If you don't watch the Tonys -- if you have no real interest in Broadway -- I can't blame you. Broadway has catered to the tourist crowd hard in the last ten years and only recently pulled itself out of the jukebox musical genre (take the biggest hits of a mainstream artist & build a plot around it -- you know, ABBA, Beach Boys, Bob Dylan, etc.). But I think the American musical is swinging back to a proper display of talent and skill. Now, yes, the new trend is to make musicals based on popular films, and this clip is from the adaptation of Catch Me If You Can, the Spielberg/DiCaprio film. The star of the show -- Norbert Leo Butz -- won the Tony for Best Musical Actor last night for this show (and maybe this number), and he won a Tony a few years back for his work in the musical based on Dirty Rotten Scoundrels.

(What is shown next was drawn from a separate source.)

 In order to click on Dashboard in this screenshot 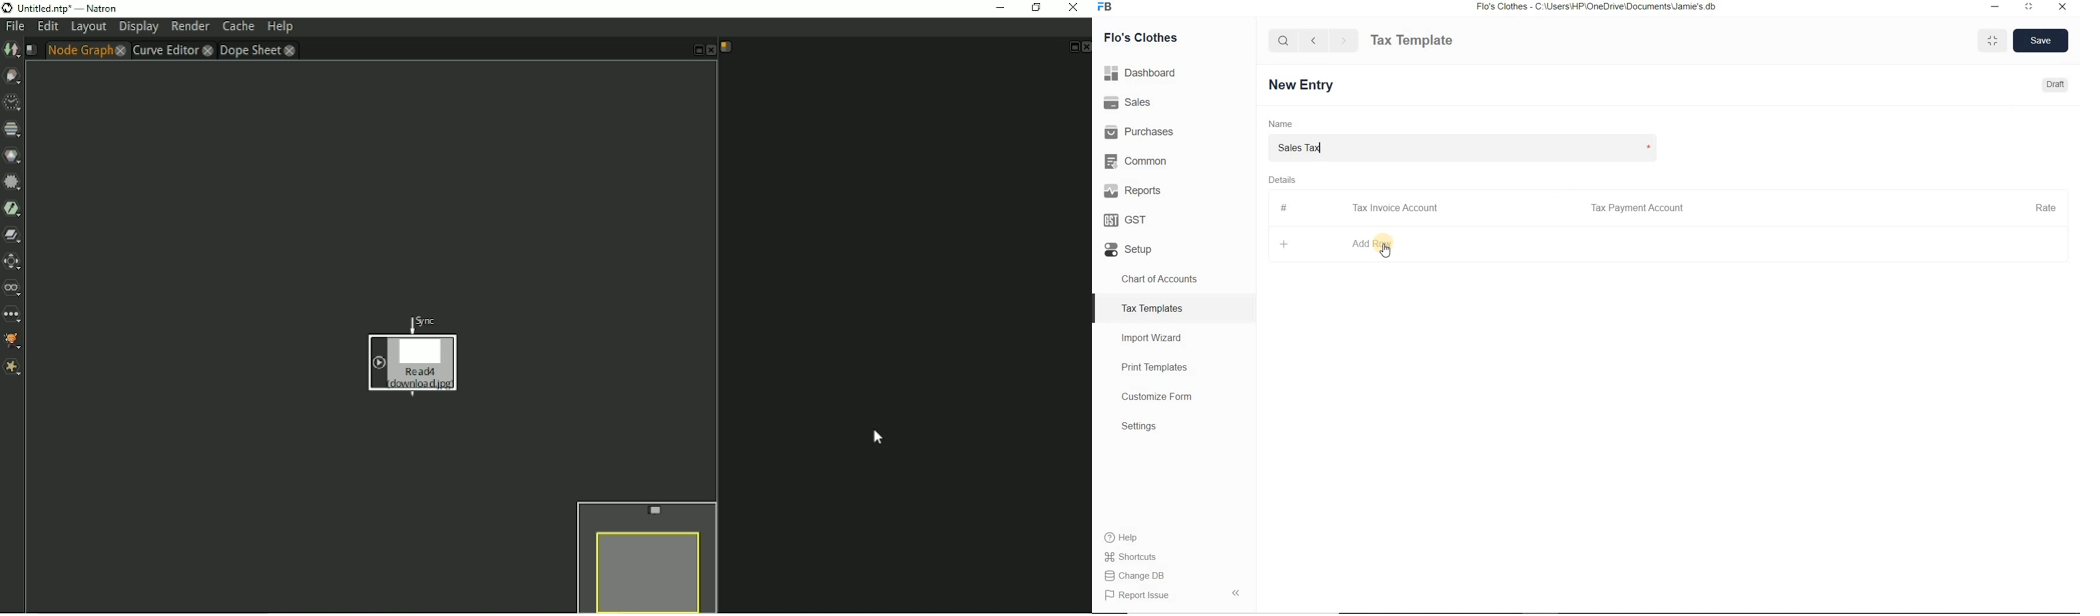, I will do `click(1174, 73)`.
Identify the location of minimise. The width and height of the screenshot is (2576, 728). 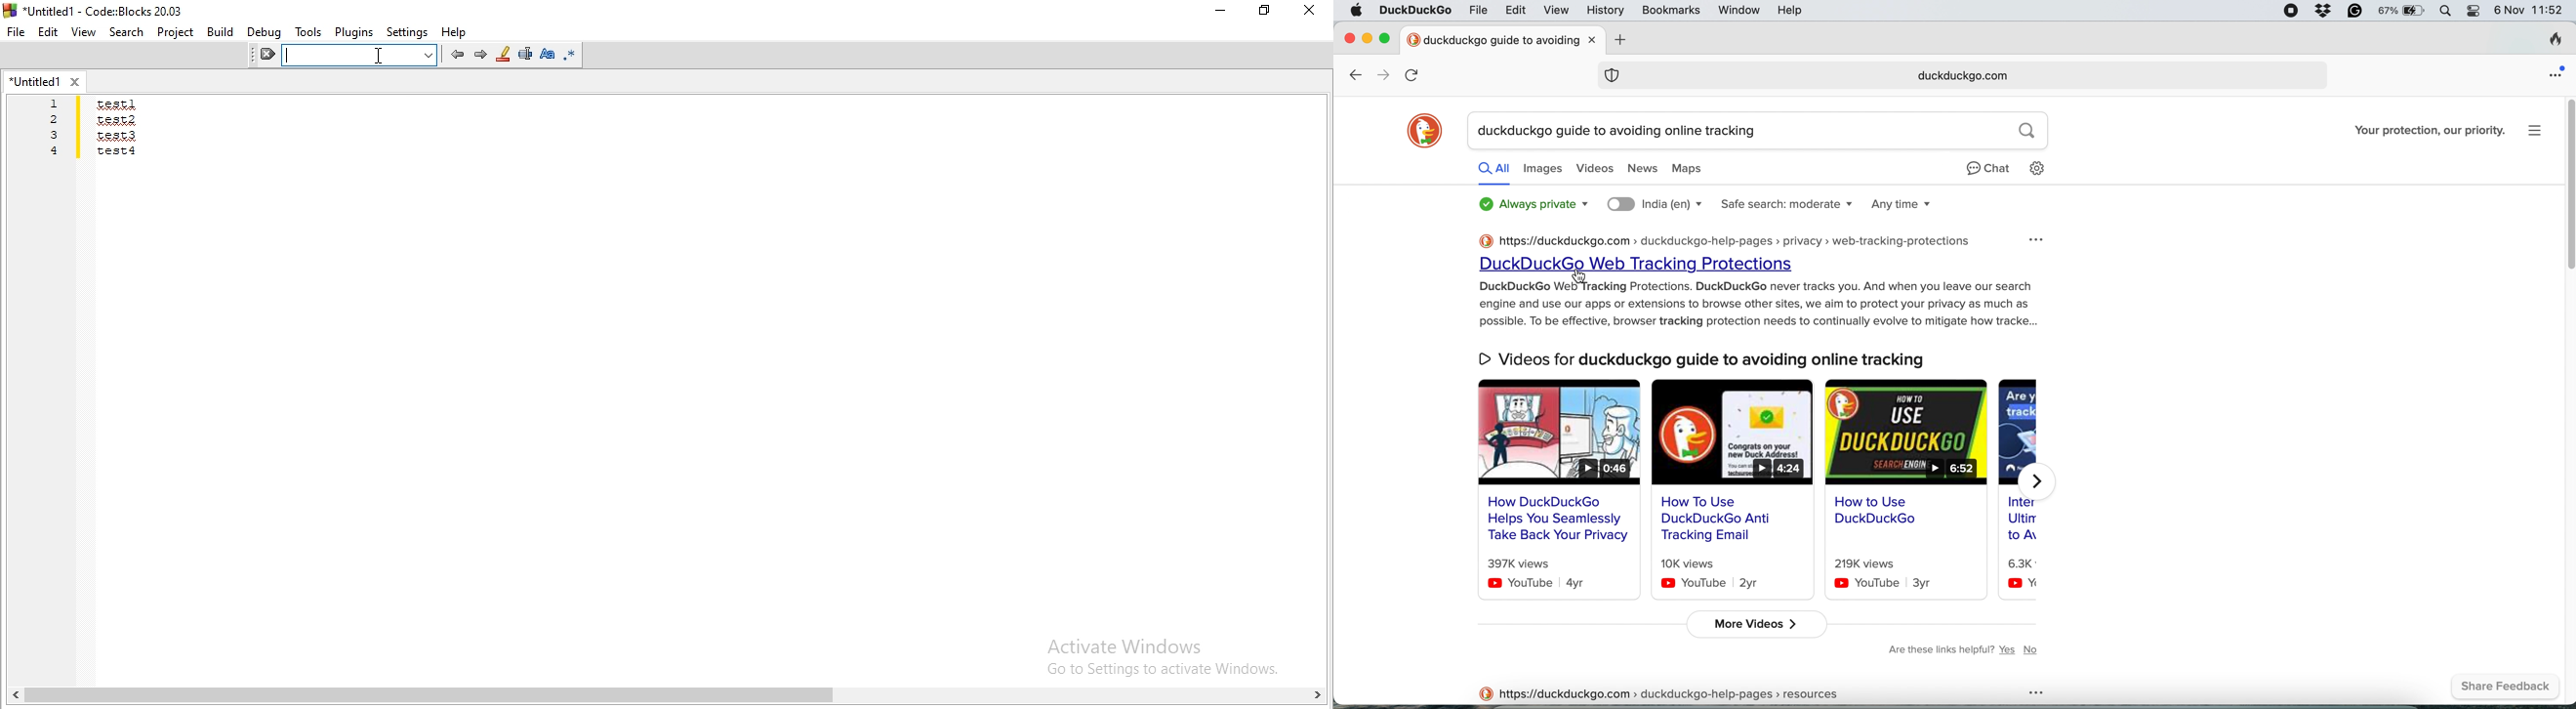
(1365, 36).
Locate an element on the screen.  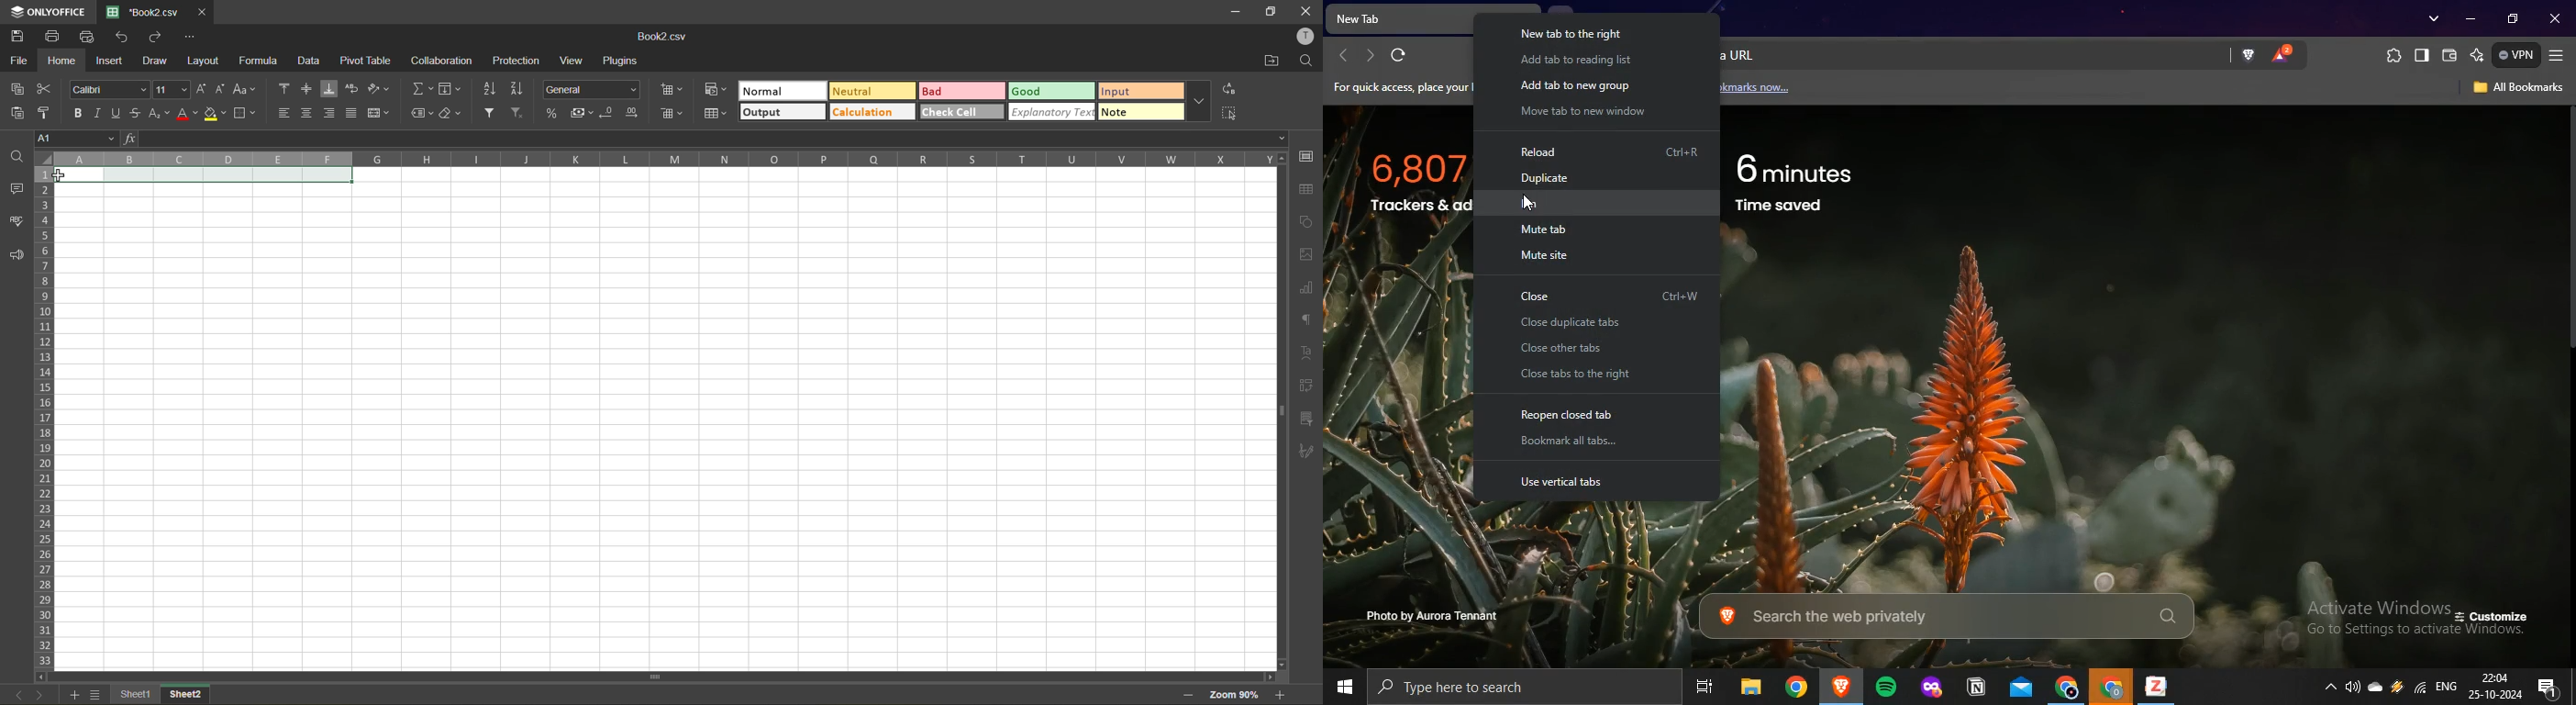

Anyway, in a Tonys show that was PACKED with talent this year, this number stood out even against hot, hot performances from The Book of Mormon and How to Succeed in Business Without Really Trying and Sister Act. This number, I think, stole the show, and god damn if I don't want to audition for a show right now.



And here's Harry Potter tearing it UP in his show. This kid is good.



Your Sister asked if, in all my theatre interest, if I ever wanted to be a song-and-dance man. Of course, but it's only been recently that I felt like I had the pipes to do a decent job. For example, the dentist in Little Shop of Horrors? I can do that.

 

Leo Bloom in The Producers? I can do that.



As I finished my run this morning, I passed a neighbor who's been in a few local shows with me, and he asked if I was coming back to work with the local company. If I didn't have such sour memories of bad choices and backstage drama, I'd hop at the chance to do the latest musical (Annie, by the way). But I can't risk shouldering Your Sister with a revived work schedule and the boy for such a chunk of time only for me to regret working with people who can't learn their lines.